═════ Document segment
BitBucket Pipelines

BitBucket is a popular source control management system from Atlassian. My side project, PostRope, uses BitBucket cloud as its source code management (SCM) tool, allowing me to share code with other developers on the team and serve as a cloud based backup of the code.

BitBucket pipelines are a feature of BitBucket that allows the creation of a continuous delivery (CD) pipeline in a BitBucket repository. It allows the specification of steps to be performed in response to commits into the repository using a specified docker image. Now rather than just being an SCM tool for PostRope, BitBucket now lets me implement a continuous delivery pipeline with very little effort. And because the pipeline runs in a docker instance on demand, now new infrastructure (aside from the docker image) need be established.

The advantage of this approach is that it means everything required to run a CD pipeline is maintained in the repository. A docker container is spun up by BitBucket, the repository is cloned in to it, and the specified steps are executed. The steps are defined in a yaml file and multiple pipelines can be specified with different steps. The pipeline selected is chosen using a set of rules matching commits to branches or tagged commits.

BitBucket pipelines are only available for BitBucket Cloud. In server environments Bamboo will still be used. My personal experience has been that BitBucket pipelines are an easy way to quickly setup a CI/CD pipeline for my project. The following describes how I have set up a CD pipeline for a web application I work on in my spare time called PostRope.

CD Pipeline in PostRope

PostRope is a Scala application that uses the lift framework. It uses a mysql database and runs on tomcat. It has two environments in AWS. These are a staging environment where the team test out new features, and a production environment used by our live users. The AWS environments are elastic beanstalk environments so they’re easy to scale and redeploy or rebuild as required.

In BitBucket there are two branches, master and develop. The develop branch is used by developers to share code. The master branch is used to generate the deployable application. We apply continuous integration (CI) to both branches. We only apply continuous deployment (CD) to master. The target environment for deployment depends on whether the commit to master is tagged. Regular commits are deployed to staging and tagged commits are deployed to production.

Our CD pipeline consists of two phases, Integration and Deployment.
══════════
*What this exercise asks*.
A. In the text on BitBucket Pipelines, where are tagged commits to the master branch deployed?
B. Reproduce the text on BitBucket Pipelines from "PostRope is a" up to and including "rebuild as required.".
C. Summarize the text on BitBucket Pipelines in two sentences.
═════ Material shown
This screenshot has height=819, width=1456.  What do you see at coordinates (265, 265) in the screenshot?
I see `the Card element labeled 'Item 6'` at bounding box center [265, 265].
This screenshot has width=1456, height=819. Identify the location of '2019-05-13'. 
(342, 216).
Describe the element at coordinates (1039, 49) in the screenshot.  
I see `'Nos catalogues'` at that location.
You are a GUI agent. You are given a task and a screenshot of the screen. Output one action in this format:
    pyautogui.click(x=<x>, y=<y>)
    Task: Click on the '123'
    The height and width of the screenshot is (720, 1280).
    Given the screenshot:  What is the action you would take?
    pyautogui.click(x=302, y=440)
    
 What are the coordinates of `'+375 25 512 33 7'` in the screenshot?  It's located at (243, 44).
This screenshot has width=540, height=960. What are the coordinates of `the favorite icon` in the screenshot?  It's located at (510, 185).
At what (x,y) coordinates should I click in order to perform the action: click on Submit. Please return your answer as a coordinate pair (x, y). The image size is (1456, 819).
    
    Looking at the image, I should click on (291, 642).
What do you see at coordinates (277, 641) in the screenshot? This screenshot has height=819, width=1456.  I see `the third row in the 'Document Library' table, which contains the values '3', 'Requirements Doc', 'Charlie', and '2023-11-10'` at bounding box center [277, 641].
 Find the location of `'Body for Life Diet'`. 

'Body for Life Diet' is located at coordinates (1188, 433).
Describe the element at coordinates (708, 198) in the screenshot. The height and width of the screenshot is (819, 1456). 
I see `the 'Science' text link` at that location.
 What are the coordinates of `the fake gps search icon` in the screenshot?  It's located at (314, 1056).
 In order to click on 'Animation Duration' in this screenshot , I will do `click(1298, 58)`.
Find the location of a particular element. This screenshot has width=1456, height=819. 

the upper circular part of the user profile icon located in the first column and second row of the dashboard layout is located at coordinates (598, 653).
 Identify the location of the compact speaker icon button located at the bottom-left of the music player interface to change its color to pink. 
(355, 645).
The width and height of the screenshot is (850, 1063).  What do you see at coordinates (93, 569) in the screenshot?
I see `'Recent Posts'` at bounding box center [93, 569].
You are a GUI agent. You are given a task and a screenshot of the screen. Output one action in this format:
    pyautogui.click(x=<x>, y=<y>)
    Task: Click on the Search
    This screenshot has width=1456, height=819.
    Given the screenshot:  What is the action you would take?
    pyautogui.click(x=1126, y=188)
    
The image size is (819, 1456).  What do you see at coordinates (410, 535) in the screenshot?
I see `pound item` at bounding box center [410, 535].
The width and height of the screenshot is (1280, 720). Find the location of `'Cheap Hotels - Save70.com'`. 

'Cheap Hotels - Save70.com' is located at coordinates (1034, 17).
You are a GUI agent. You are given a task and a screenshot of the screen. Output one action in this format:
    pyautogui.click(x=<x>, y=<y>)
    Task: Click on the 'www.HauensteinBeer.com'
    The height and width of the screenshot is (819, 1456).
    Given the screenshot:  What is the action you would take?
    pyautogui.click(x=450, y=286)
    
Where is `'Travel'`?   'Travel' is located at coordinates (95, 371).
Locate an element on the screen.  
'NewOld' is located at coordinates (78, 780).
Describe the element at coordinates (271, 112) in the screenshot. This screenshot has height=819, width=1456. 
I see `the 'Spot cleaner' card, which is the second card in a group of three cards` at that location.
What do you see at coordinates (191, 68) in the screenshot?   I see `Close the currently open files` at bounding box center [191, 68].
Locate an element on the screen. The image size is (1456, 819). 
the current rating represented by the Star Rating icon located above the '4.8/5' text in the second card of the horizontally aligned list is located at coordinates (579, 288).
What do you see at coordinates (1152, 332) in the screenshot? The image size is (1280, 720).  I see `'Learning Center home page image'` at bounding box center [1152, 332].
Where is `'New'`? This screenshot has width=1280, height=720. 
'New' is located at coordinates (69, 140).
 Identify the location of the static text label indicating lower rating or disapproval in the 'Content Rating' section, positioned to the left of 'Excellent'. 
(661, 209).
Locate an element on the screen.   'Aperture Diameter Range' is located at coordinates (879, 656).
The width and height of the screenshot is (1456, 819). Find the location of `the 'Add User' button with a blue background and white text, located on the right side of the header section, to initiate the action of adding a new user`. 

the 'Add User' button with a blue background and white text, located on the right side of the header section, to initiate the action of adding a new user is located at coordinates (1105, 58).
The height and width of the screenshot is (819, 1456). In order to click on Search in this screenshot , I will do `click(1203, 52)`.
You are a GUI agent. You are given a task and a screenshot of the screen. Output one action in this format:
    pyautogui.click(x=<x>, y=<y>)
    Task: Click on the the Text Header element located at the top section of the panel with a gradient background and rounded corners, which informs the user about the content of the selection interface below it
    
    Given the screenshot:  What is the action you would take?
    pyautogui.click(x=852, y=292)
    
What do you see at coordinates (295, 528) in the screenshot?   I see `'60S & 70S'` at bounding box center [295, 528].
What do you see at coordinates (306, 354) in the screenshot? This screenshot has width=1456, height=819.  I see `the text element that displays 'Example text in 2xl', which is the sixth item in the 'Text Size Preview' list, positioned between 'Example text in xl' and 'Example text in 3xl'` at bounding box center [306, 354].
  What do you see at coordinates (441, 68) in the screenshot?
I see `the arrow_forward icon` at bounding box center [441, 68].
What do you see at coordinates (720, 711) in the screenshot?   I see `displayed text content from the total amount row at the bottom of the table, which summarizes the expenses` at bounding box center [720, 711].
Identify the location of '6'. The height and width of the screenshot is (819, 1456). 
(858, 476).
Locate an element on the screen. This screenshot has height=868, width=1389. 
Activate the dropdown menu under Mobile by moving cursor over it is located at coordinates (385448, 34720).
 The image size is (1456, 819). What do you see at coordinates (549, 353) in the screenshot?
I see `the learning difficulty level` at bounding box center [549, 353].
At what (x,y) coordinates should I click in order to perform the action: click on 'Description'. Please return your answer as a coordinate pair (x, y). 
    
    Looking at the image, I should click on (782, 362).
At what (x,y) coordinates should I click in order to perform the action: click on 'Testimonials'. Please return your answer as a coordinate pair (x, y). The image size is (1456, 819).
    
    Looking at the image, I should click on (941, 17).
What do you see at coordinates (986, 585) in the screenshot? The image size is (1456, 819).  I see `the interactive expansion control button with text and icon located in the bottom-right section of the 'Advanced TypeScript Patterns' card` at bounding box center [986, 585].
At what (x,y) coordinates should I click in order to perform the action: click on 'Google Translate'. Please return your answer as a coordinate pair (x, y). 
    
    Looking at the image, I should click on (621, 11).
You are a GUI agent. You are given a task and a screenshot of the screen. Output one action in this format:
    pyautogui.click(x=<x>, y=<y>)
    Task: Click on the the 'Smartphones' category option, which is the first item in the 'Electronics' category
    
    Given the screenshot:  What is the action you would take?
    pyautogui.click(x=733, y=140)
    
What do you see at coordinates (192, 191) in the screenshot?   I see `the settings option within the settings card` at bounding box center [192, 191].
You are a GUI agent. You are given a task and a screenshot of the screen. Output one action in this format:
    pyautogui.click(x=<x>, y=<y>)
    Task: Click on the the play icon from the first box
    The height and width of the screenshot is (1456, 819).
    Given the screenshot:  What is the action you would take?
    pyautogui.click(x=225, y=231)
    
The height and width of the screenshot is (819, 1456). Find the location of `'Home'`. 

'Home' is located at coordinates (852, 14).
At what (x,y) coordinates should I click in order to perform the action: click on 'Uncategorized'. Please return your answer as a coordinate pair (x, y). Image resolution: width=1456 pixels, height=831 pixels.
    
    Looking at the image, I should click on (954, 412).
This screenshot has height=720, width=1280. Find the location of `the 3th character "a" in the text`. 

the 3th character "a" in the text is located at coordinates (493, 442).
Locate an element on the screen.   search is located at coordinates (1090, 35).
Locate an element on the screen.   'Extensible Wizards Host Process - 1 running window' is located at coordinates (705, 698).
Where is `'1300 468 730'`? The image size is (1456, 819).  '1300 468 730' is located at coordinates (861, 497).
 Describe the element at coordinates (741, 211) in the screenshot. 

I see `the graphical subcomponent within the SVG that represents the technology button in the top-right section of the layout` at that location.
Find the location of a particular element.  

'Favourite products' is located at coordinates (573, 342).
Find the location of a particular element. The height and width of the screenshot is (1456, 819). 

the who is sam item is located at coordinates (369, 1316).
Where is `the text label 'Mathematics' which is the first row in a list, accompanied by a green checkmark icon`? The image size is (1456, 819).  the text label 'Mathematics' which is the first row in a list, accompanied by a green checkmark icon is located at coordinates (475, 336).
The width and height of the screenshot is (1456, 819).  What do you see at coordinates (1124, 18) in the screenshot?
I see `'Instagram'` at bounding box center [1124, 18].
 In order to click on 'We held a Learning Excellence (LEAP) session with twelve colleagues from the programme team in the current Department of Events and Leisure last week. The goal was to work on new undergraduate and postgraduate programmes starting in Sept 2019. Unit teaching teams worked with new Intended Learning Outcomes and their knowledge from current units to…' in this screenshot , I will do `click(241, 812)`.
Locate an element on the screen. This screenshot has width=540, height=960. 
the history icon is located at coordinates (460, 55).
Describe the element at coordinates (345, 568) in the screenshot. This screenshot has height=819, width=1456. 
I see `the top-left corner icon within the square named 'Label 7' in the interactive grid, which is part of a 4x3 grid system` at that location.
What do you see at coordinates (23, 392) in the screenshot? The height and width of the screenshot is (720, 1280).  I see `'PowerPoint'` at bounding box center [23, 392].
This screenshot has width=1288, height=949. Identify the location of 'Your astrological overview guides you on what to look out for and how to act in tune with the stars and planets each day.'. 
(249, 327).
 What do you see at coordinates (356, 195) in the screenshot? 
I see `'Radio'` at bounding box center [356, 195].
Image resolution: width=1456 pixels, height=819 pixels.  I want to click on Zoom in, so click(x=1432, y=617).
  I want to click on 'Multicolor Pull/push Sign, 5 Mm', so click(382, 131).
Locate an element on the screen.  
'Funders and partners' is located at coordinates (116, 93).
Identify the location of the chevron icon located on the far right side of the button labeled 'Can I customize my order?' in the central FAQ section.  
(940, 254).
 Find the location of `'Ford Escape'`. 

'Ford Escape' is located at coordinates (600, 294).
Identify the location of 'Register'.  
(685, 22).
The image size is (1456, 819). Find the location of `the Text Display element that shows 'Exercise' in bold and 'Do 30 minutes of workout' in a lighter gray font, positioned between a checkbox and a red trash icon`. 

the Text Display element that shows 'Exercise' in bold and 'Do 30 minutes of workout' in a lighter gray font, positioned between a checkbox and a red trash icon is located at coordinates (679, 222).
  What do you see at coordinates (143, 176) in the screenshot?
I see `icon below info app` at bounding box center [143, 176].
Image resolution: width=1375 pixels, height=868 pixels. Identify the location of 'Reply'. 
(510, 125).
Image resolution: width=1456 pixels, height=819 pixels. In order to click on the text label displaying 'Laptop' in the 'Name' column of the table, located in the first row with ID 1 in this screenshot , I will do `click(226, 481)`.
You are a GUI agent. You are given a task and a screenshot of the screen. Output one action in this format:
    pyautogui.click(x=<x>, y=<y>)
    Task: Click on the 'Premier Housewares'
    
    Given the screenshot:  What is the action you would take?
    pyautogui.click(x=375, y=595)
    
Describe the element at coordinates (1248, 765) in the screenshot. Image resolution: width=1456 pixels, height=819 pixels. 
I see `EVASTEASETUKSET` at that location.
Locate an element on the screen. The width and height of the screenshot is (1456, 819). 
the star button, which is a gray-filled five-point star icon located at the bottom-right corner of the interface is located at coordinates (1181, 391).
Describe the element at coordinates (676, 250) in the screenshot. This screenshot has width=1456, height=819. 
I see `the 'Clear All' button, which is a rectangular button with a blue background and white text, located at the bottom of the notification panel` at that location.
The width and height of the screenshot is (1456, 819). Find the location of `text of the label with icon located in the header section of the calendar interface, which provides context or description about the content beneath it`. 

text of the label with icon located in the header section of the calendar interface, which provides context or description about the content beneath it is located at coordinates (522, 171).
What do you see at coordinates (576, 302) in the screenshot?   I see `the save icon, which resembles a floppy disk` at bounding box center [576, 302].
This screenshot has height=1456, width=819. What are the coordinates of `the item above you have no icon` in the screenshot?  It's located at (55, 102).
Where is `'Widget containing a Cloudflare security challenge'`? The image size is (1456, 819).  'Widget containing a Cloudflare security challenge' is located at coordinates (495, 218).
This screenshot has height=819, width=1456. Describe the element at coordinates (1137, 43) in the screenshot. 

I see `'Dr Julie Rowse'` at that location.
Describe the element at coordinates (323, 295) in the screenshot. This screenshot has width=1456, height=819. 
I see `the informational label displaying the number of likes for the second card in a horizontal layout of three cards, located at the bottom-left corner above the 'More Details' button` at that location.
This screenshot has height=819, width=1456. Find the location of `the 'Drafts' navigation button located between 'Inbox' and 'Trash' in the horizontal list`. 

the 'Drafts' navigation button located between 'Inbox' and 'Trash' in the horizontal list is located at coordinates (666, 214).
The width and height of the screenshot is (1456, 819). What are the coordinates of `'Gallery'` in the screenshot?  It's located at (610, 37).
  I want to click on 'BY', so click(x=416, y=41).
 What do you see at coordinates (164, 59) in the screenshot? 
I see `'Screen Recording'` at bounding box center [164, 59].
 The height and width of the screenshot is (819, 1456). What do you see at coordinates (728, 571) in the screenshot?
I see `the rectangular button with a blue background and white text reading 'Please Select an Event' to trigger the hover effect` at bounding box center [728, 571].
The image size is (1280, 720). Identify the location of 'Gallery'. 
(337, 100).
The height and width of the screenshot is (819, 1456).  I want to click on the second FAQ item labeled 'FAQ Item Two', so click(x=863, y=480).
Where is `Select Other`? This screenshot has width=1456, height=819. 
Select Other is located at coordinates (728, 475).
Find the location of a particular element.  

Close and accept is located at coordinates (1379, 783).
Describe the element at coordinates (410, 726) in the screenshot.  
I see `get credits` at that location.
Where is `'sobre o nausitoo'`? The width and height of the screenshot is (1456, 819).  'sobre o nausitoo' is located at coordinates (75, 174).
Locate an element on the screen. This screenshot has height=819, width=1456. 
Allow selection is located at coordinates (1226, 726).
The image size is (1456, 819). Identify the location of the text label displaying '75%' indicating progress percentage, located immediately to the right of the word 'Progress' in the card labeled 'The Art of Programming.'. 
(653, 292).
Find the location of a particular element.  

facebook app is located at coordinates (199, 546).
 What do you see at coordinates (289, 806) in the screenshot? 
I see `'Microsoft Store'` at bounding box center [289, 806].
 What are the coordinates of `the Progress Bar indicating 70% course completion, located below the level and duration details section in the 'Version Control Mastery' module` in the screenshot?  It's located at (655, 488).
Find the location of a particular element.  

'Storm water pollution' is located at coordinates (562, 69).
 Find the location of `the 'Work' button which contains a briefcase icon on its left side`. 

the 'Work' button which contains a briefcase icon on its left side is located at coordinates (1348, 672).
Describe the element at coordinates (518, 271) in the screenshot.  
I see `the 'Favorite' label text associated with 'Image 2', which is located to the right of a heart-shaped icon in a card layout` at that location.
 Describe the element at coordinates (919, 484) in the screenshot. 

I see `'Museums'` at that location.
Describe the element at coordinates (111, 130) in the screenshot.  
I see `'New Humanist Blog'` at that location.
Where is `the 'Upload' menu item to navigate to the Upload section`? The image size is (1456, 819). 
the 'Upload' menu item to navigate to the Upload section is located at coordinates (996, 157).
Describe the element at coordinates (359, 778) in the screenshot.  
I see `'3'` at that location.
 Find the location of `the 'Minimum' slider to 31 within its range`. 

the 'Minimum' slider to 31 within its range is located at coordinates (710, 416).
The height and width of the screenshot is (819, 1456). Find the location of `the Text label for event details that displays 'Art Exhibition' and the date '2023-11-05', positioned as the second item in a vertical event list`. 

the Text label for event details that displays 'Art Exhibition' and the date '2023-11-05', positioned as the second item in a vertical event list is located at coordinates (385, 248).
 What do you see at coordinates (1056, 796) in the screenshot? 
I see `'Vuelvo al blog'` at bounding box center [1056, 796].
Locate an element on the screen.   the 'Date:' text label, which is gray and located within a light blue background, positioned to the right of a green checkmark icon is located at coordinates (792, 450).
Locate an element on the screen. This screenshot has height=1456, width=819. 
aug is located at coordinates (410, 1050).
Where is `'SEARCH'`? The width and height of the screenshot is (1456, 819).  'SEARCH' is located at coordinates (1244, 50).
══════════
*Your responses*.
A. To the production environment.

B.
PostRope is a Scala application that uses the lift framework. It uses a mysql database and runs on tomcat. It has two environments in AWS. These are a staging environment where the team test out new features, and a production environment used by our live users. The AWS environments are elastic beanstalk environments so they’re easy to scale and redeploy or rebuild as required.

C. BitBucket Pipelines, a BitBucket Cloud feature, runs steps defined in a yaml file inside a docker container in response to commits, so everything needed for a CD pipeline is kept in the repository. PostRope, a Scala web application, uses it to apply CI to its master and develop branches and CD to master, with regular commits deployed to staging and tagged commits to production.